The former is the intended D1 design.

Face-Flux Strategy

Face fluxes deserve separate treatment because the transport discretization actually consumes face quantities in the conservative update. For expensive models there are two useful modes:

  • face_local_response - evaluate the expensive response at the face state directly - this is the safer and more faithful choice

  • interpolate_center_response - reuse already-computed center fluxes and interpolate them radially to the

    faces

    • this is the aggressive reduced-cost option

The second mode is attractive because in the transport equations the center fluxes are often already available. Reusing them avoids a second expensive face-local solve in the same RHS evaluation.

However, it is still an additional approximation, because it replaces:

  • face-local expensive response evaluation

with:

  • center response followed by radial interpolation

So the recommended policy is:

  • treat face_local_response as the safer reference mode

  • treat interpolate_center_response as the performance benchmark mode

  • compare them explicitly against the black-box reference on: - accepted/rejected steps - edge behavior - ambipolar response - profile drift

This is the right place to save extra expensive NTX evaluations, but only after verifying that the reduced-cost mode is numerically acceptable for the target regime.

No-Python-Loop Scan Principle

For expensive differentiable scans, the active runtime path should avoid Python loops over scan coordinates. The preferred structure is:

  • flatten or broadcast the active scan arrays

  • evaluate with jax.vmap(...)

  • wrap the vectorized kernel in jax.jit(...) when appropriate

This is already the pattern used in NTX’s prepared scan helpers and should be the reference pattern in NEOPAX runtime NTX implementations as well.

Python loops are acceptable only in:

  • static setup

  • model construction

  • preprocessing that happens outside the traced hot path

and not in the active differentiated scan/evaluation kernel.

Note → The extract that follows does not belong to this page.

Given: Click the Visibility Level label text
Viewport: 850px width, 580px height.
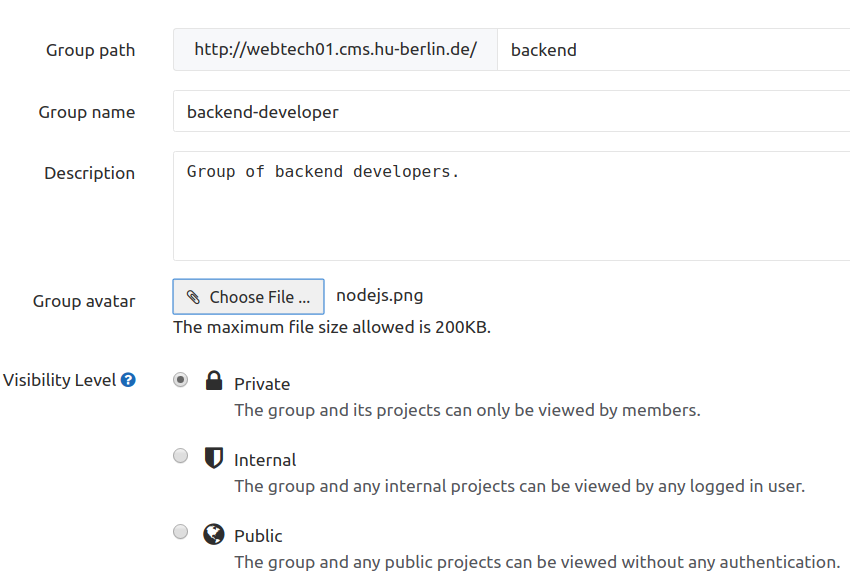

Decision For The NTX Realtime Path

After reviewing the NTX prepared-solver implementation, the preferred method for the expensive NTX realtime lagged-response path is:

  • prebuild prepared monoenergetic systems per radius

  • compute reference monoenergetic transport inputs

  • use the NTX prepared coefficient solve as the response kernel

  • apply the lagged response through a tangent-on-demand pushforward

  • map coefficient tangents into \(L_{ij}\)

  • assemble NEOPAX fluxes and transport terms live

This should be treated as the reference pattern for later expensive-kernel implementations, not as an NTX-specific special case only.